### Exercise goal
Rewrite the rows from the line that contains "Locate an element" through the end of the rows, replacing "screen" with "display" and changing nothing else. Leave the pictures out of the answer.

### Given data
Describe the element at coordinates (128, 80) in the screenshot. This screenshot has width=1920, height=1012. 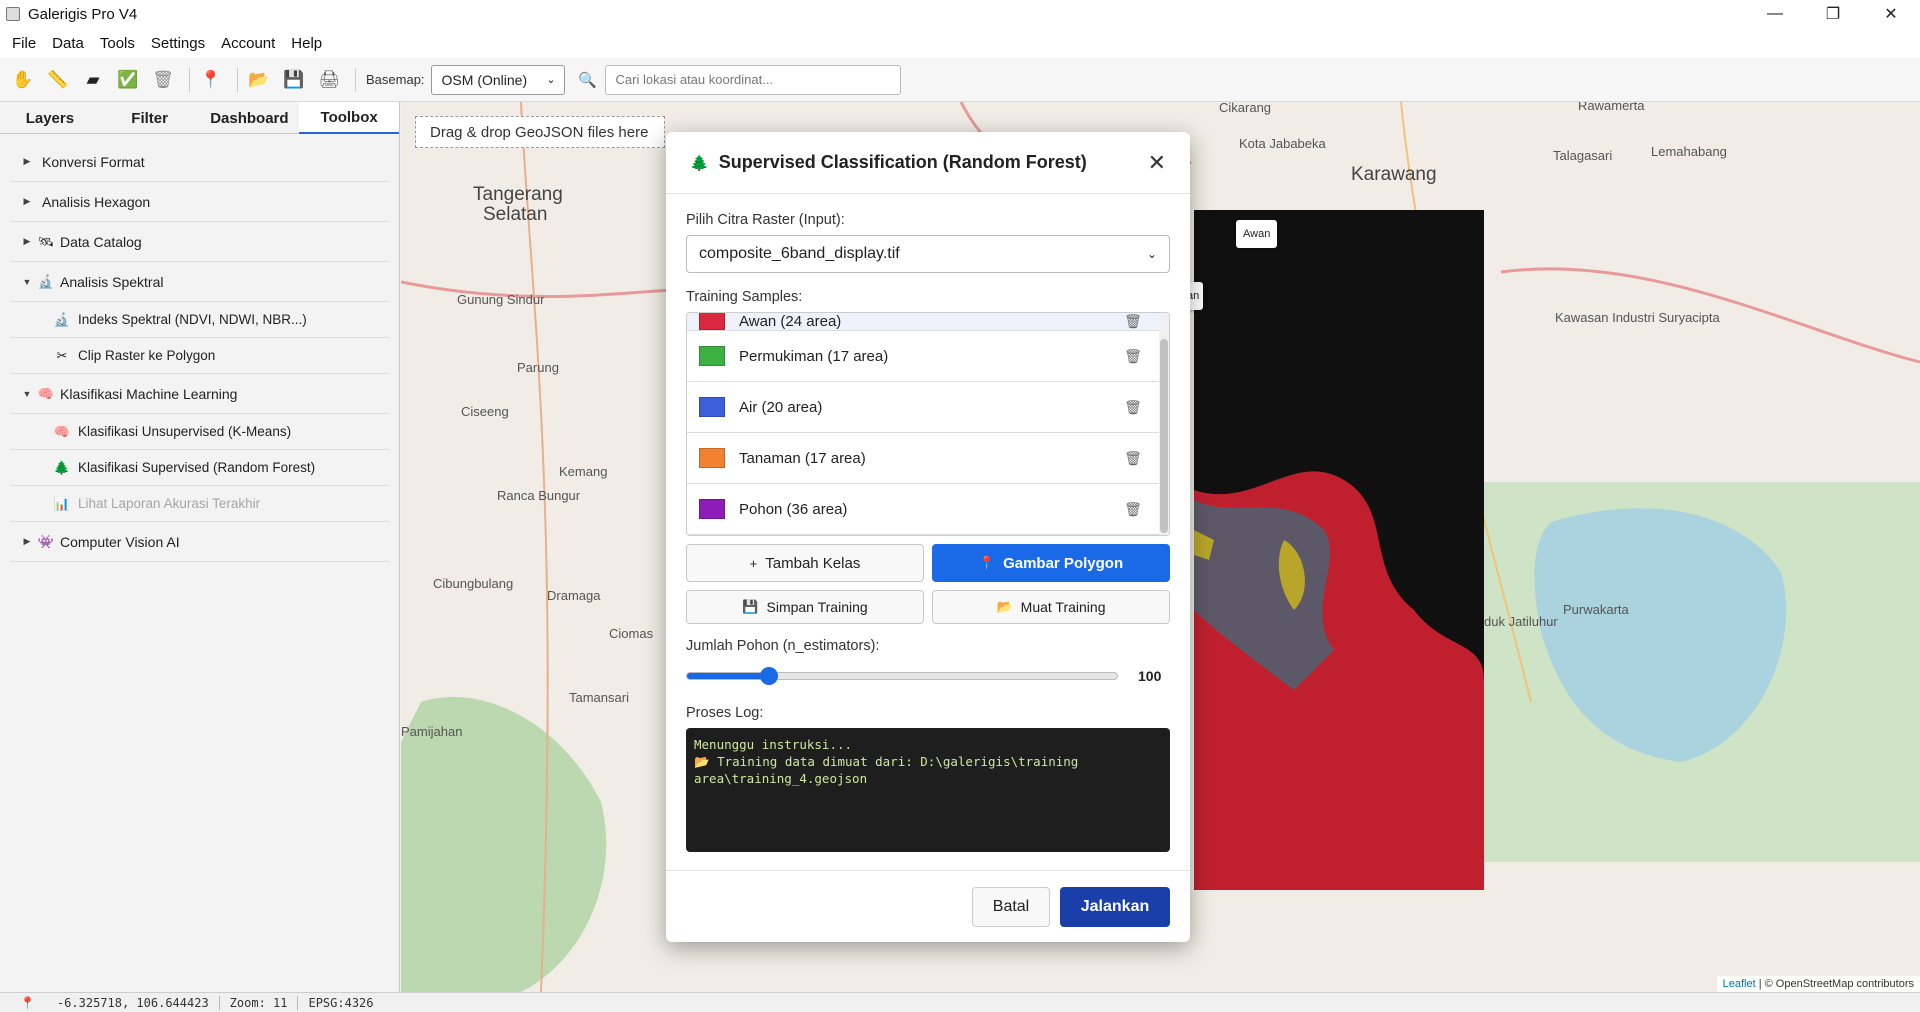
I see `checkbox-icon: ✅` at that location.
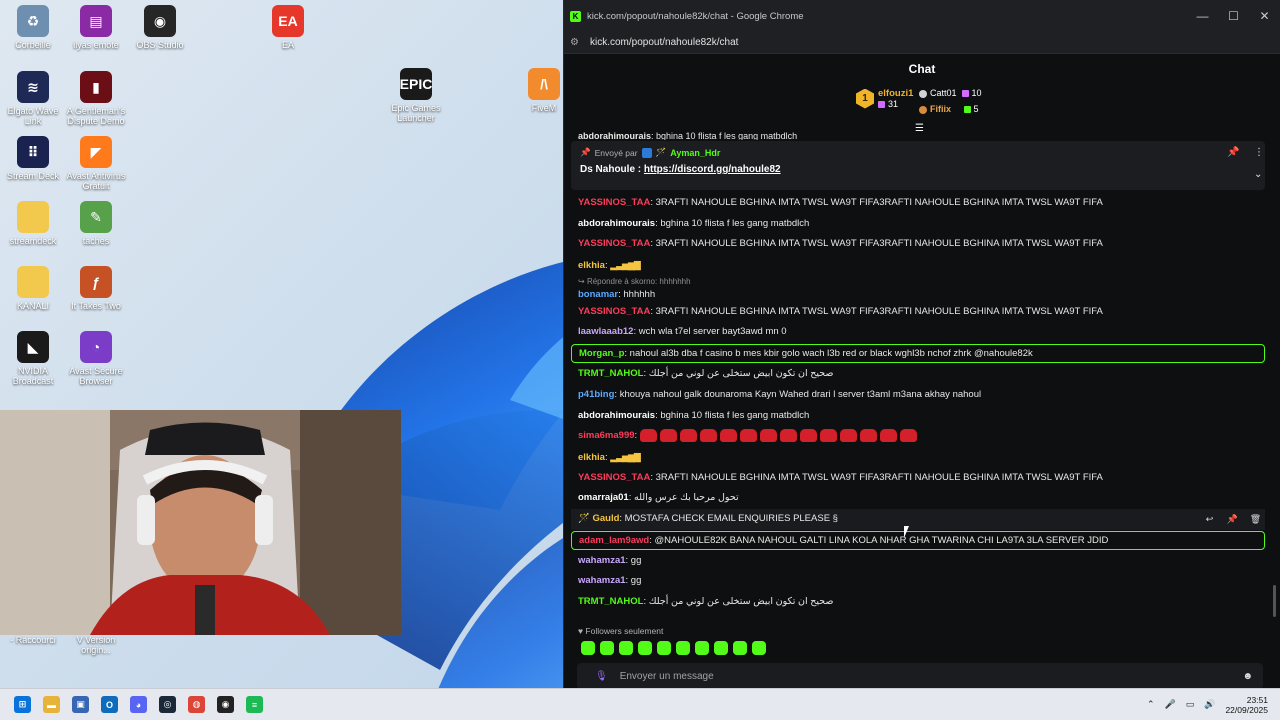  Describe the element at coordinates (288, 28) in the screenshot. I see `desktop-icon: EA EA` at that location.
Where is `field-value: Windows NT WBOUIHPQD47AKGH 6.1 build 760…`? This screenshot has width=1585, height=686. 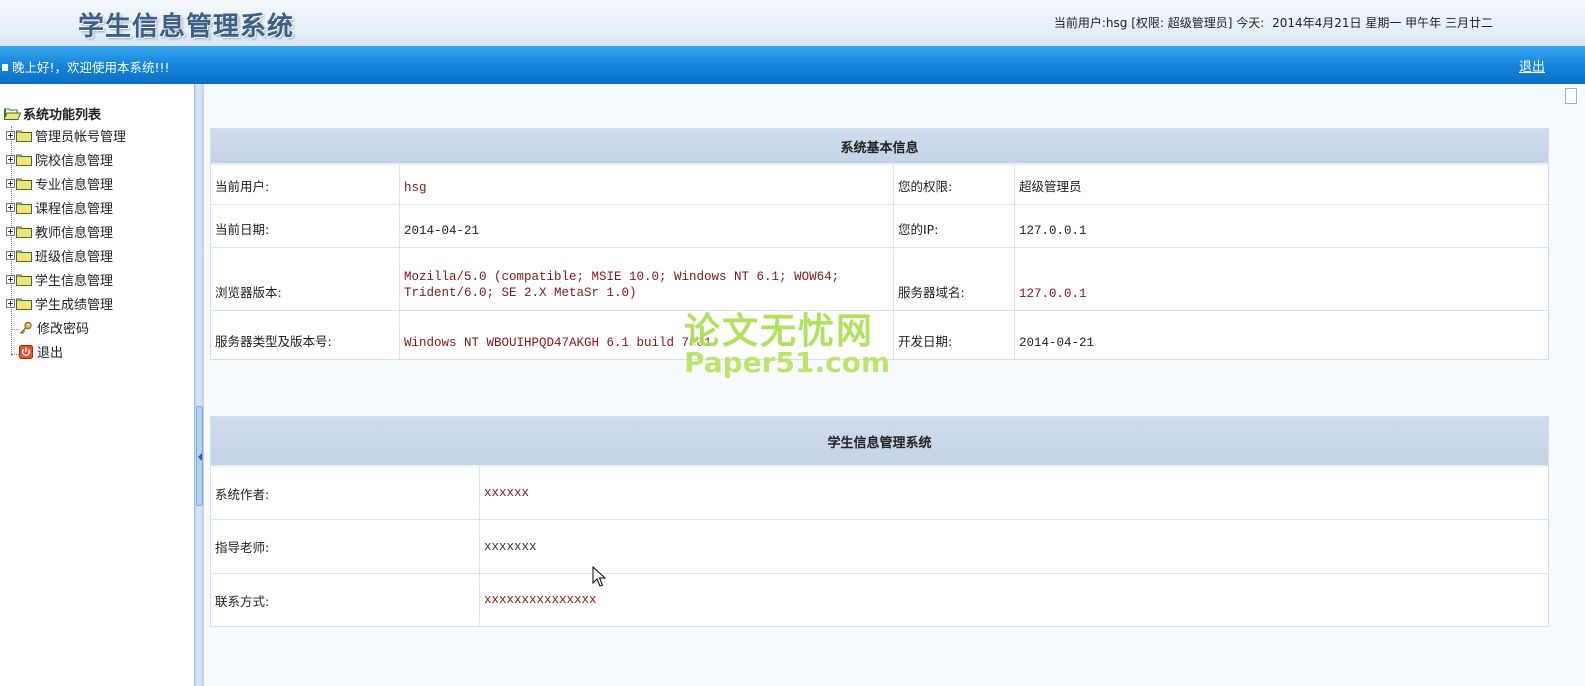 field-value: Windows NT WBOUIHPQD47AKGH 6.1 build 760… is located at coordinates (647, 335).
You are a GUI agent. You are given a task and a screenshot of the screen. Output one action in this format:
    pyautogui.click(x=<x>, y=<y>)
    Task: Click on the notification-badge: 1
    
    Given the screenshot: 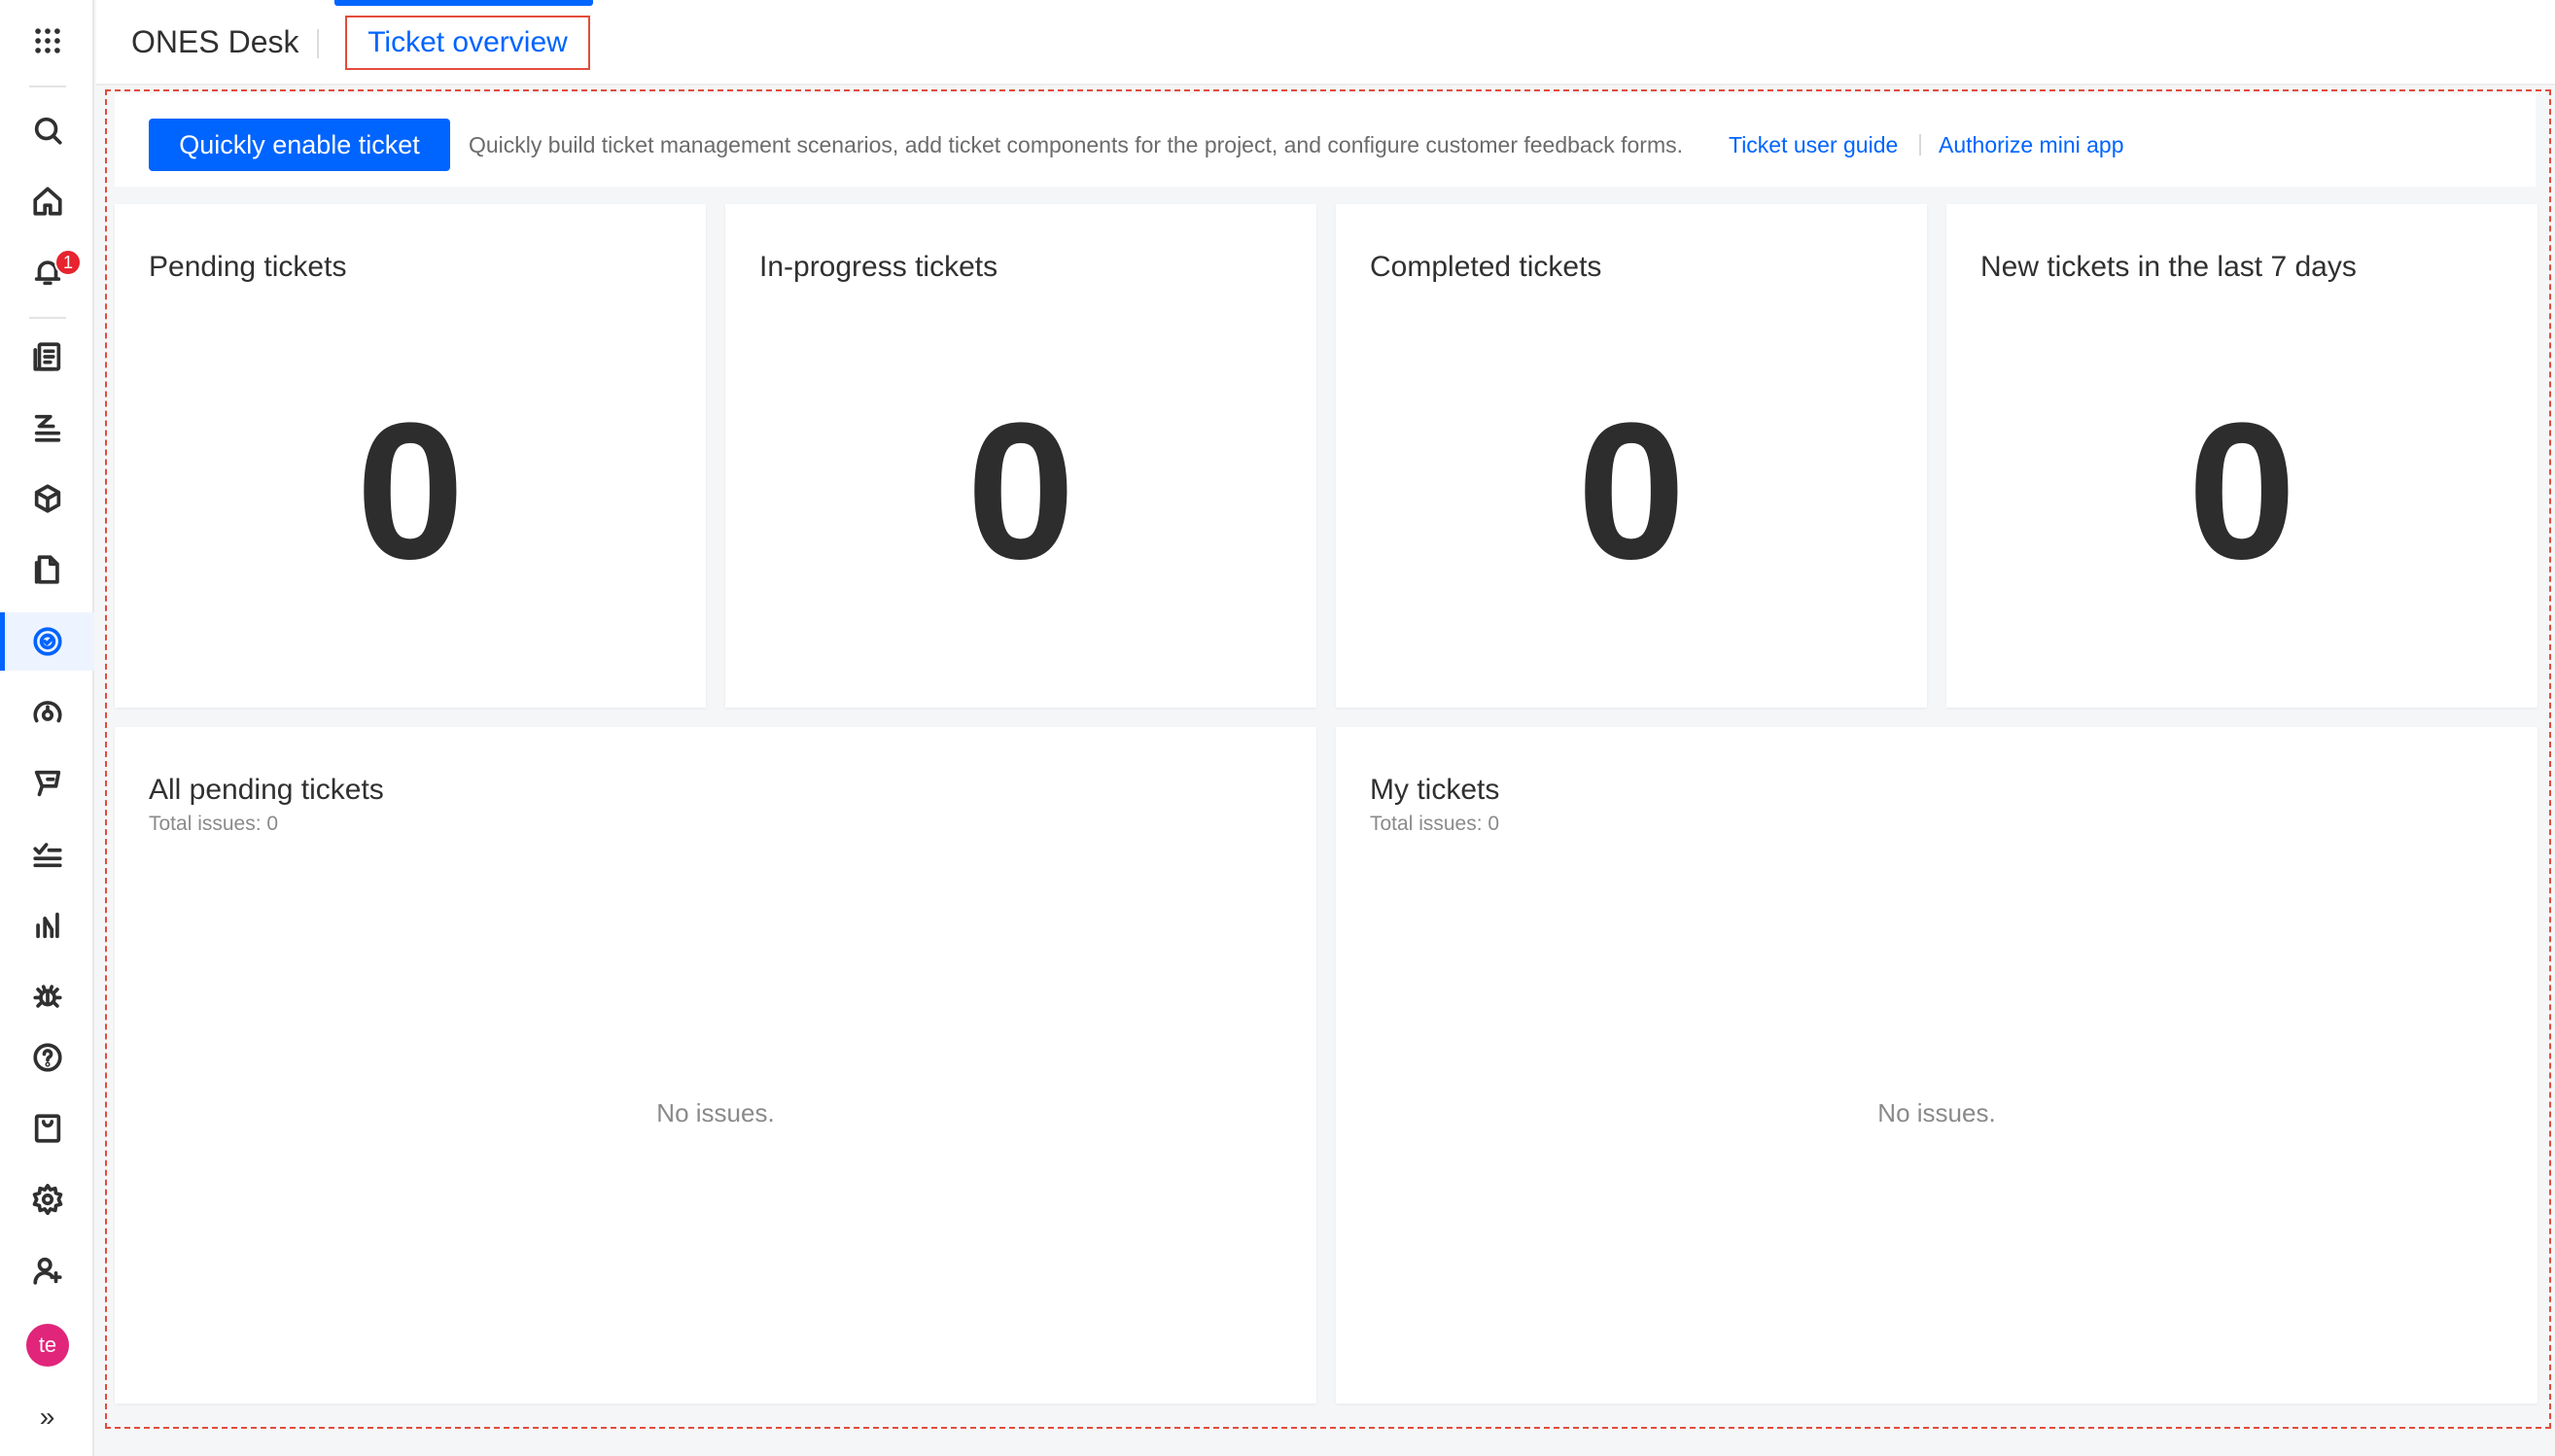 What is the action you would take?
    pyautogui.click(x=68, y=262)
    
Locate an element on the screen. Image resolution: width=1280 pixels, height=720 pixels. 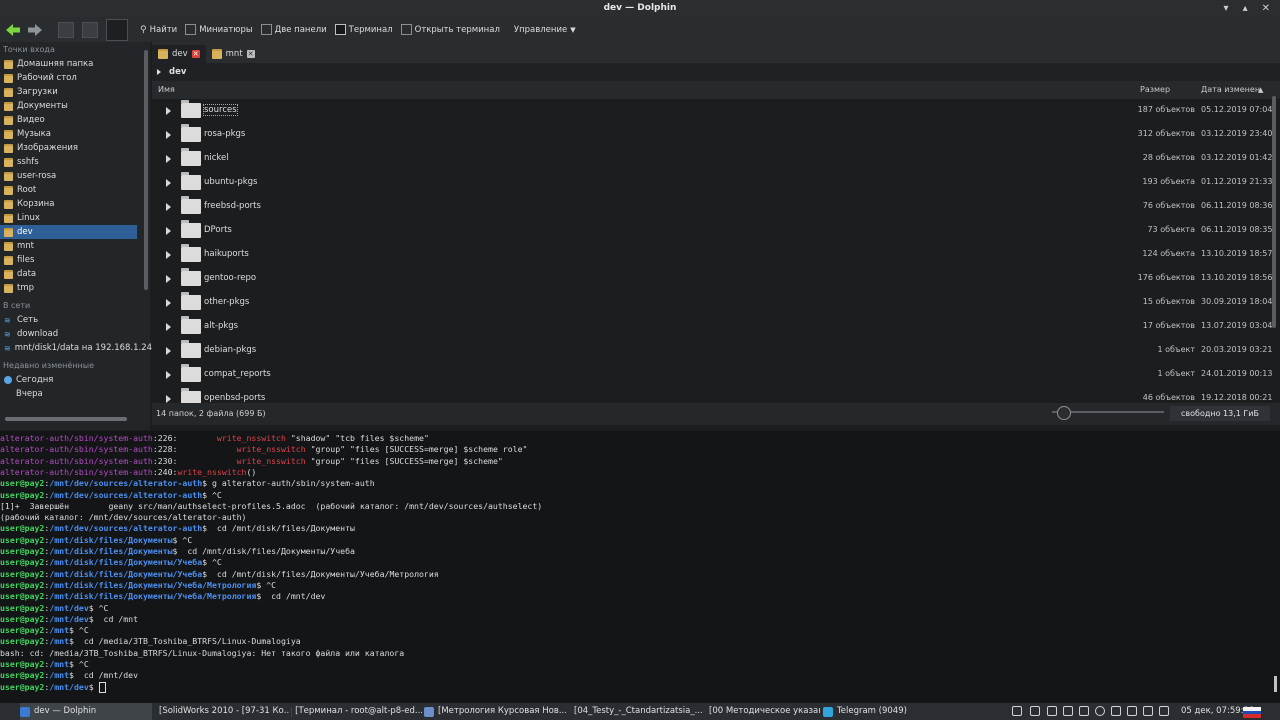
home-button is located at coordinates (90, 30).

### Reply to the exercise
Locate an element on the display. Image resolution: width=1280 pixels, height=720 pixels. 
home-button is located at coordinates (90, 30).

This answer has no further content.